--- BEGIN EXCERPT PROVIDED ---

Question GPU randomly dropping to 0% utilization

BaaaaL44 · Apr 30, 2024

I've been experiencing a strange issue for a few weeks. Every now and then when playing games (So far it has happened in AC:Origins, Lords of the Fallen, Dragon's Dogma 2) GPU utilization suddenly drops to 0%, along with GPU power, core voltage, and basically all other GPU metrics, and the game either freezes or stutters unplayably. Eventually (sometimes a few seconds, sometimes 30 seconds or so) it resumes normal operation. Here is a picture from OCCT that shows the problem:

https://imgur.com/a/KdzvHoY

View: https://imgur.com/a/KdzvHoY

CPU and PSU metrics seem unaffected, and the GPU does not produce any artifacts, and remains perfectly stable in 3DMARK (99.7% frame consistency in a prolonged stress test) and other benchmarks/stability tests. I am using the latest AMD drivers, but the issue started happening with the previous one, that I had been using for a while when it first happened, so it's unlikely to be a driver issue. Nothing in my configuration has changed recently, except for getting a new screen (Alienware 2724DM). My GPU is fairly heavily overclocked. My specs:

Gigabyte Z790 UD AX
Intel i5 13600KF
AMD RX6800
Corsair Vengeance DDR5 6000, 32GB
Samsung 980 PRO 2TB
Asus ROG STRIX 850W Gold PSU
Be Quiet Dark Rock 4 cooler.

My GPU is fairly heavily overclocked (it is running at 2500Mhz) but thermals are within acceptable range (highest hotspot has ever gotten was around 82-83 degrees celsius), CPU never reaches 70. Does anyone have a clue why this may be happening or how to troubleshoot it? I am comfortable doing software stuff, but since my PC is still under warranty, and was custom-built in a shop, I cannot really dig around inside it.

Thanks in advance!

Roland Of Gilead · Apr 30, 2024

BaaaaL44 said:
I've been experiencing a strange issue for a few weeks. Every now and then when playing games (So far it has happened in AC:Origins, Lords of the Fallen, Dragon's Dogma 2) GPU utilization suddenly drops to 0%, along with GPU power, core voltage, and basically all other GPU metrics, and the game either freezes or stutters unplayably. Eventually (sometimes a few seconds, sometimes 30 seconds or so) it resumes normal operation. Here is a picture from OCCT that shows the problem:

https://imgur.com/a/KdzvHoY

View: https://imgur.com/a/KdzvHoY

CPU and PSU metrics seem unaffected, and the GPU does not produce any artifacts, and remains perfectly stable in 3DMARK (99.7% frame consistency in a prolonged stress test) and other benchmarks/stability tests. I am using the latest AMD drivers, but the issue started happening with the previous one, that I had been using for a while when it first happened, so it's unlikely to be a driver issue. Nothing in my configuration has changed recently, except for getting a new screen (Alienware 2724DM). My GPU is fairly heavily overclocked. My specs:

Gigabyte Z790 UD AX
Intel i5 13600KF
AMD RX6800
Corsair Vengeance DDR5 6000, 32GB
Samsung 980 PRO 2TB
Asus ROG STRIX 850W Gold PSU
Be Quiet Dark Rock 4 cooler.

--- END EXCERPT PROVIDED ---
--- BEGIN ENTRIES ---

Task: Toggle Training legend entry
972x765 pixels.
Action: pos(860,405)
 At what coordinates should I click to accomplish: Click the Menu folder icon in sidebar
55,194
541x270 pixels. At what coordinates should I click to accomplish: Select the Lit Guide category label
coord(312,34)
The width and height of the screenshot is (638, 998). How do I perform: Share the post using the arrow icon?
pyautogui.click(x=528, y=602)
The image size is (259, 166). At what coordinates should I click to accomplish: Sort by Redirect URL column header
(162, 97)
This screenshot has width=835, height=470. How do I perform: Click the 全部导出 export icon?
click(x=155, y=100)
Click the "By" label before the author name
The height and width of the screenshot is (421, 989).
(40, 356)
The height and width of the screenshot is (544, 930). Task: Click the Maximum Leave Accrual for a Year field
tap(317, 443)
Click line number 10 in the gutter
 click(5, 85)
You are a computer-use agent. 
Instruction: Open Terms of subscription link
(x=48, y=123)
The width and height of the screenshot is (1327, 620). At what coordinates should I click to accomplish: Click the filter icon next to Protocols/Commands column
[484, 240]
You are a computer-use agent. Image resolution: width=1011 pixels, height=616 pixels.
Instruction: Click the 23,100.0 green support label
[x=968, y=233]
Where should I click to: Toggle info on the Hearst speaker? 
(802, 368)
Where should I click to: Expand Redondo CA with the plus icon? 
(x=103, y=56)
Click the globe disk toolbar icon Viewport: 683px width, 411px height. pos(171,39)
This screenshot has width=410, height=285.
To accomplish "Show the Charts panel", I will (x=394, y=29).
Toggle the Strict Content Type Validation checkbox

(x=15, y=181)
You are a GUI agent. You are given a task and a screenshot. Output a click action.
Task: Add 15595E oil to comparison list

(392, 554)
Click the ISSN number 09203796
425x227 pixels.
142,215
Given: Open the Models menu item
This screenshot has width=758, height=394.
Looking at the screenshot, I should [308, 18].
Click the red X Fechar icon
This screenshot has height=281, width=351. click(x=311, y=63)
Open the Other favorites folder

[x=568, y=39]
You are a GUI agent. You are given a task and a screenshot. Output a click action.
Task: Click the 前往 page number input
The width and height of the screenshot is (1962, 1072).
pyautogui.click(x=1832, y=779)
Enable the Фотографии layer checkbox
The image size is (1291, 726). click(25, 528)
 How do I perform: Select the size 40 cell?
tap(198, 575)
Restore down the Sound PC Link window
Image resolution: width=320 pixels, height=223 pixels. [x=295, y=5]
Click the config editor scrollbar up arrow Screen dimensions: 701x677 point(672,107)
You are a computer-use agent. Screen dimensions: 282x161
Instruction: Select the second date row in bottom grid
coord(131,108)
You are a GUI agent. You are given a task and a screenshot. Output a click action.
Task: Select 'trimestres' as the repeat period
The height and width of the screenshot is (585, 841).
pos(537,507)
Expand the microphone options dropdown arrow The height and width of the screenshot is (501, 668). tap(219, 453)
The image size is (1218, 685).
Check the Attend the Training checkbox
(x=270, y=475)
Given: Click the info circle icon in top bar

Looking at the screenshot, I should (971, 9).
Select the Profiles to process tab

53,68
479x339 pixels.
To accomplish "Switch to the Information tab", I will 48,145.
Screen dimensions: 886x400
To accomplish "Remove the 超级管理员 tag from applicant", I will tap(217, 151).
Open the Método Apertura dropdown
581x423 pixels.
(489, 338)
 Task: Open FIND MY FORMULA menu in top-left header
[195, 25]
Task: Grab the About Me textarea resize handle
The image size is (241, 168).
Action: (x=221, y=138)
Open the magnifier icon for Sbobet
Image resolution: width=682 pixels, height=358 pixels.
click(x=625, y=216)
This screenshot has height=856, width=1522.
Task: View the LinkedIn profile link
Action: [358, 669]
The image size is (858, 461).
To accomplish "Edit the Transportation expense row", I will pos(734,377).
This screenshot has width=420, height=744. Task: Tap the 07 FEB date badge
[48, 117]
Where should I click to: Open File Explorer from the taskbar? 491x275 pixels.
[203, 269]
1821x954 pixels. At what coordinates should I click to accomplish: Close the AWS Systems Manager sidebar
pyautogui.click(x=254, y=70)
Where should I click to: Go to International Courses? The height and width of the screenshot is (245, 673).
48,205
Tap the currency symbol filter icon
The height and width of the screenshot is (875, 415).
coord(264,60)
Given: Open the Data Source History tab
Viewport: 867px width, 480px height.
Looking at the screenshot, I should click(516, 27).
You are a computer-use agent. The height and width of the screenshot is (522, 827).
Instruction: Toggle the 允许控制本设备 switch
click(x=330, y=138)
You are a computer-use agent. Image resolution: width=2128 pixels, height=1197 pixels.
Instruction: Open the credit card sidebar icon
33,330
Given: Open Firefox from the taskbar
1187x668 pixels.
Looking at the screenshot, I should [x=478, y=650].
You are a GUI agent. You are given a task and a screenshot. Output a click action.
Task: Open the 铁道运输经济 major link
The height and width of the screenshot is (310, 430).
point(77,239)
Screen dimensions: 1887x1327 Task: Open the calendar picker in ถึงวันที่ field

--- END ENTRIES ---

AIM. From the forum thread about the GPU dropping to 0% utilization, print the passage between "My GPU is fairly heavily overclocked (it" and "Thanks in advance!", inclusive.

EXERCISE SOLUTION.
My GPU is fairly heavily overclocked (it is running at 2500Mhz) but thermals are within acceptable range (highest hotspot has ever gotten was around 82-83 degrees celsius), CPU never reaches 70. Does anyone have a clue why this may be happening or how to troubleshoot it? I am comfortable doing software stuff, but since my PC is still under warranty, and was custom-built in a shop, I cannot really dig around inside it.

Thanks in advance!